■ **WORK REQUIRED**
Output, without alteration, the lines from the one containing "Select the Drug1 text field" through the end of the rows, inclusive, omitting the pictures from your answer.

■ **DATASET ENTRIES**
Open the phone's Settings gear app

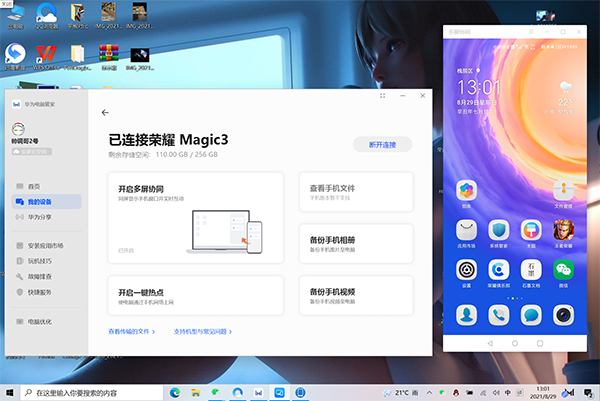(466, 269)
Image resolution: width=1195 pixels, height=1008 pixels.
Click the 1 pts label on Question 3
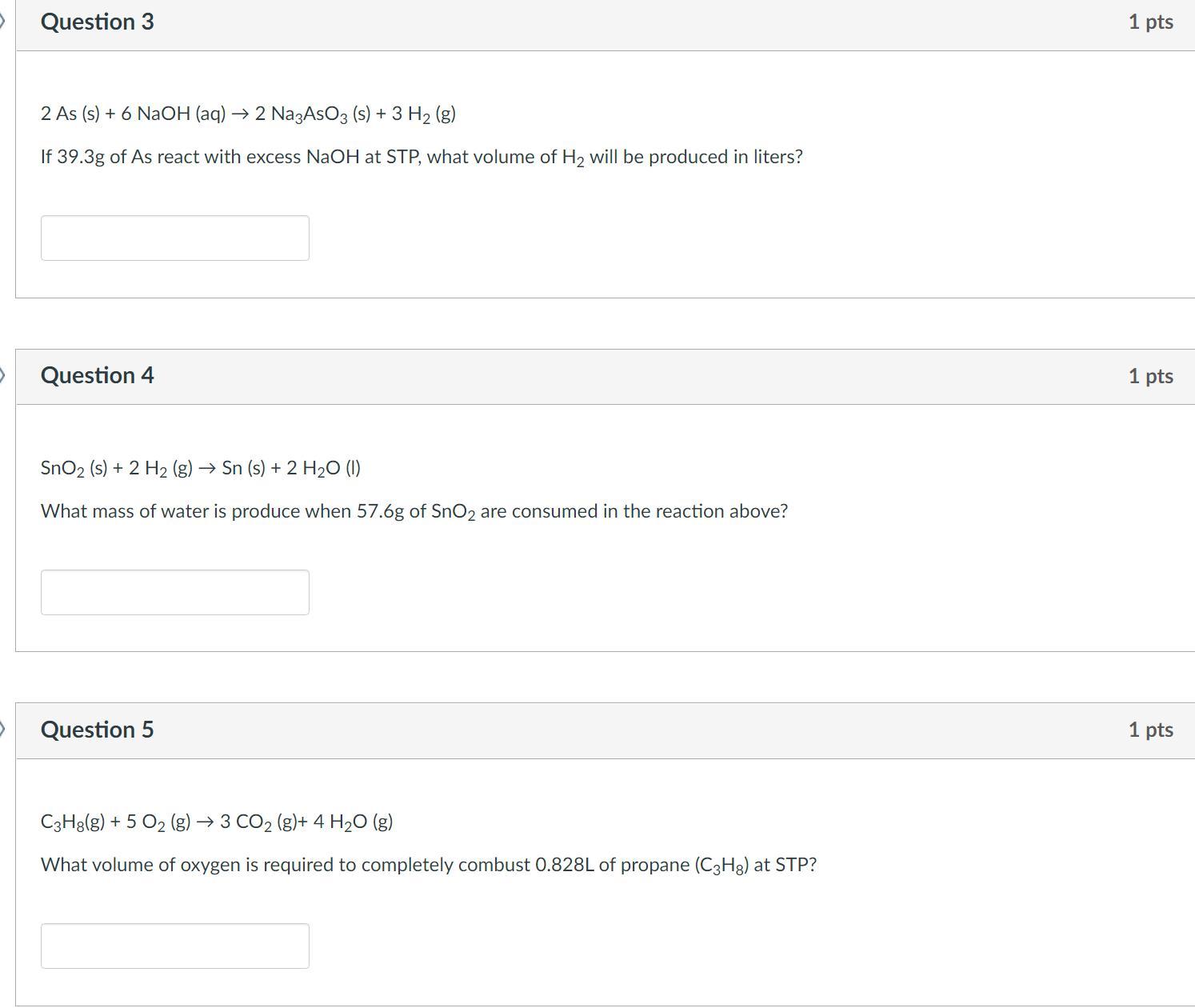(x=1150, y=22)
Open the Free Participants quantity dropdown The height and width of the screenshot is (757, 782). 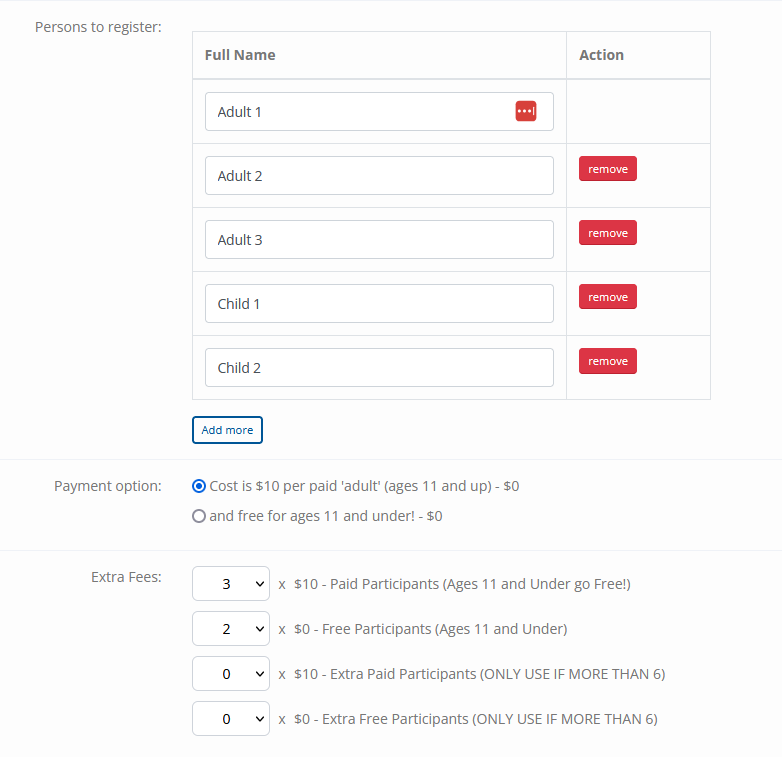(x=231, y=629)

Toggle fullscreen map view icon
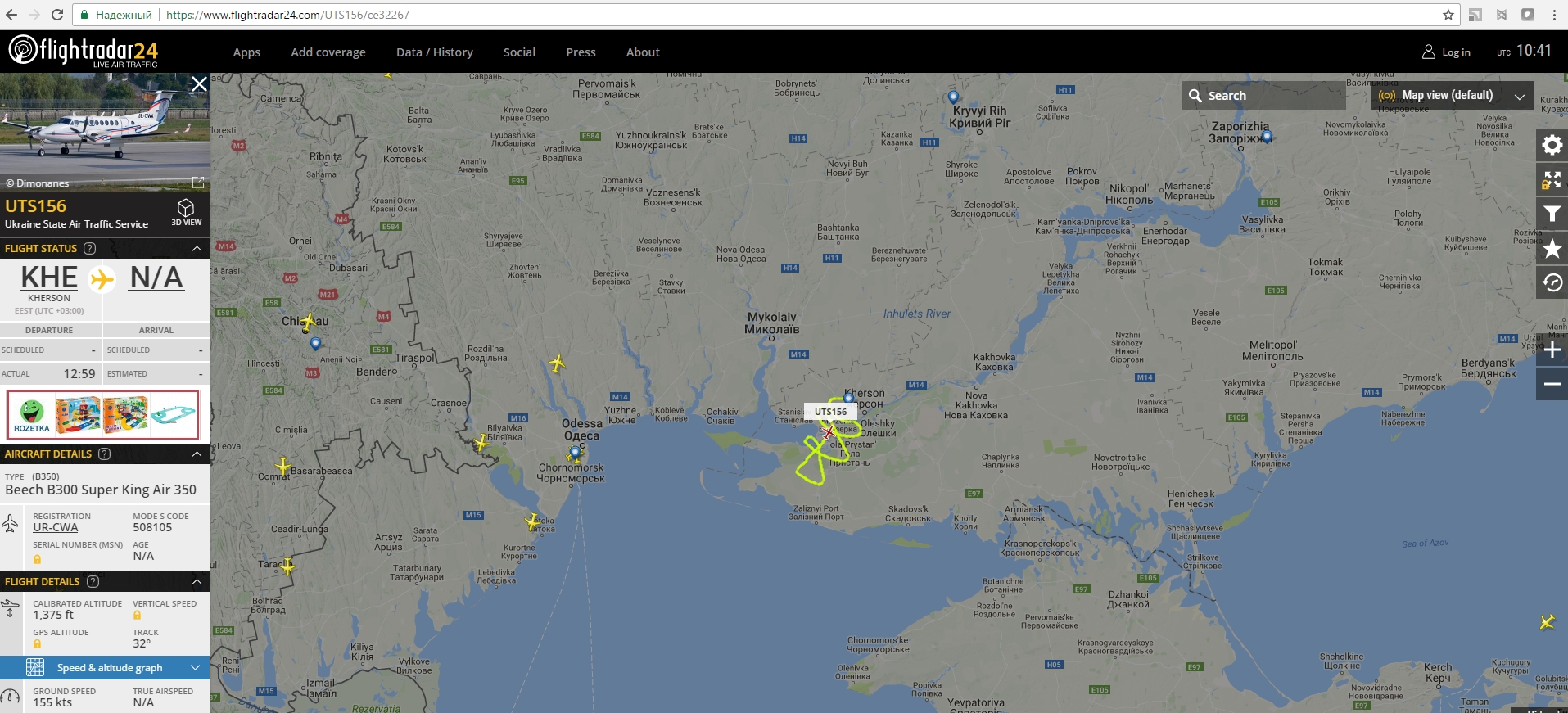point(1552,179)
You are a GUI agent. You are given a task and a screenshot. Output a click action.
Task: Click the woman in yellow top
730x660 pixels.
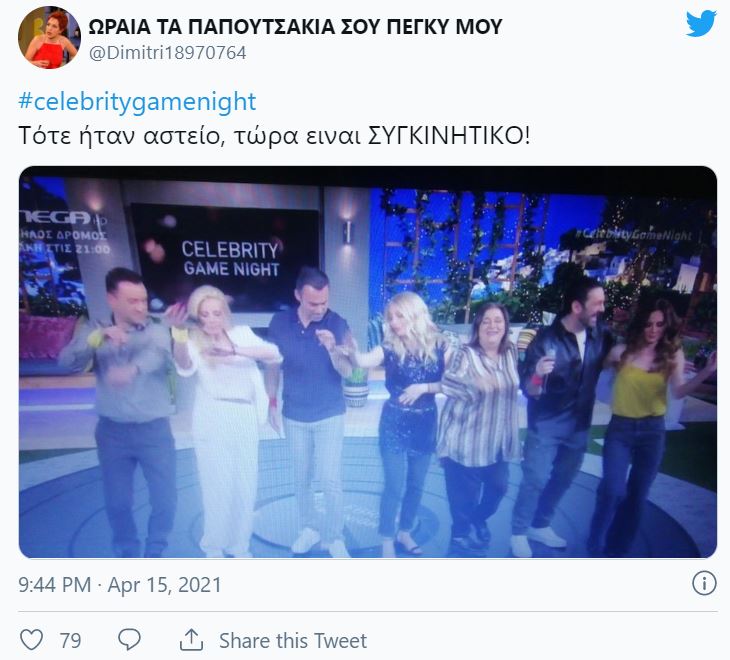point(642,427)
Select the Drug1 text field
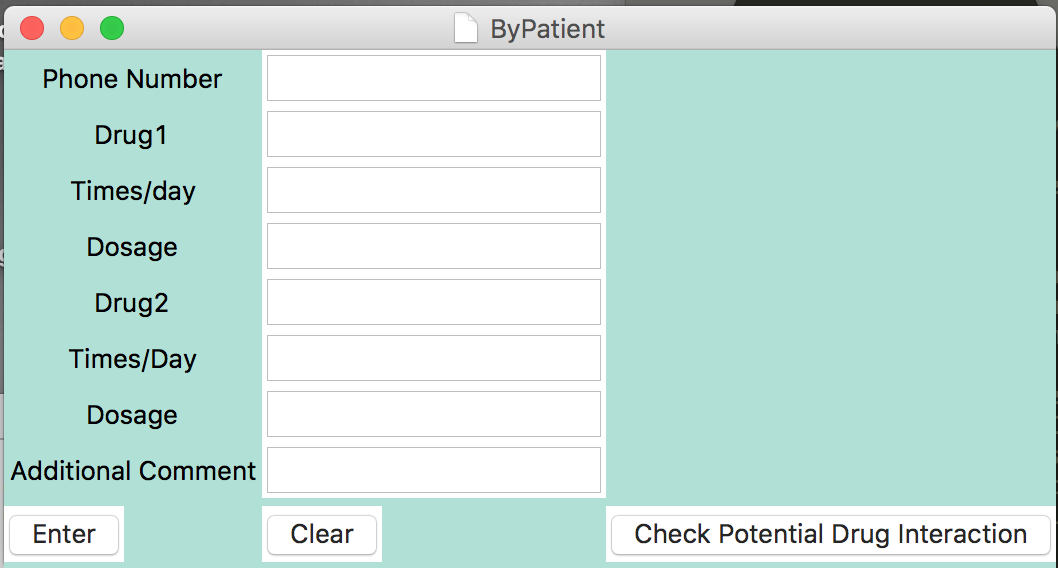The height and width of the screenshot is (568, 1058). click(x=434, y=134)
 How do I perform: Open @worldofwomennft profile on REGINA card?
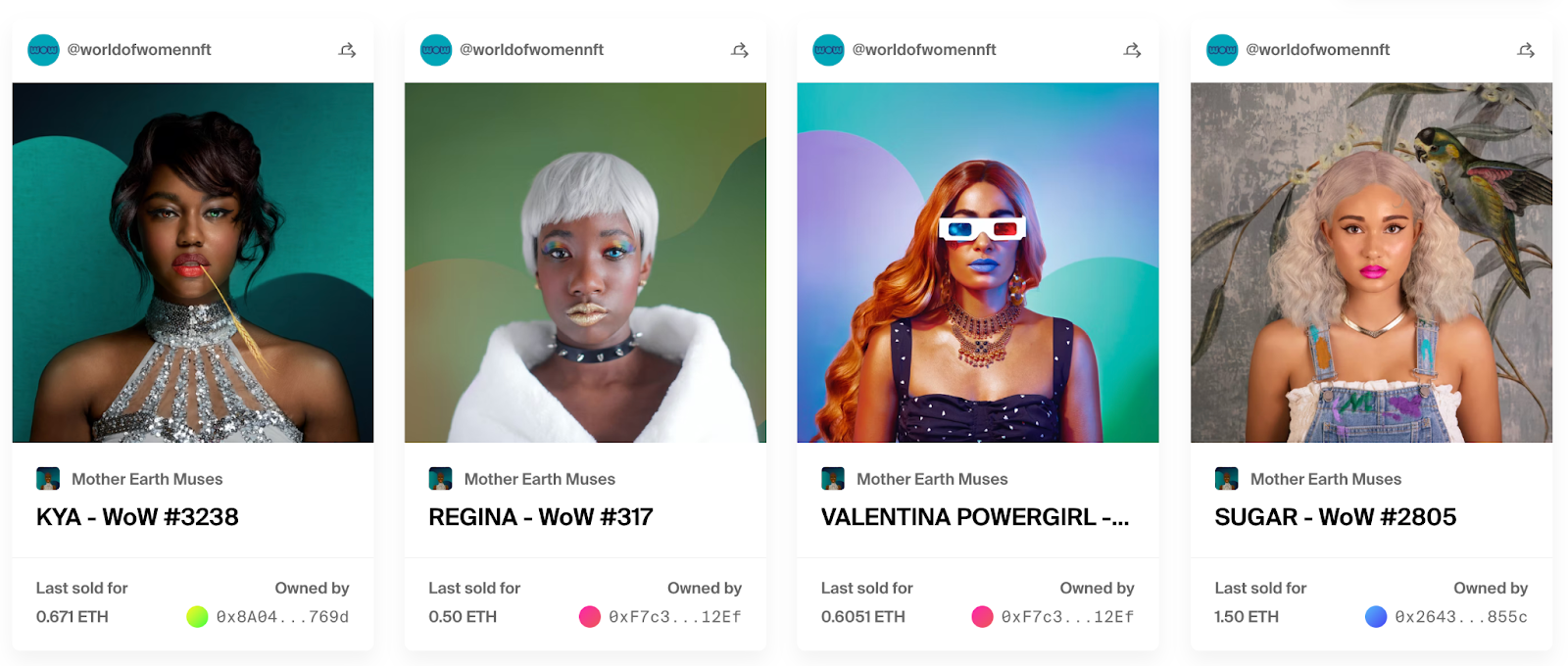point(531,50)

■ **FINAL RESULT**
Select the Drug1 text field
The height and width of the screenshot is (568, 1058). click(x=434, y=134)
 How do I perform: Open @worldofwomennft profile on REGINA card?
point(531,50)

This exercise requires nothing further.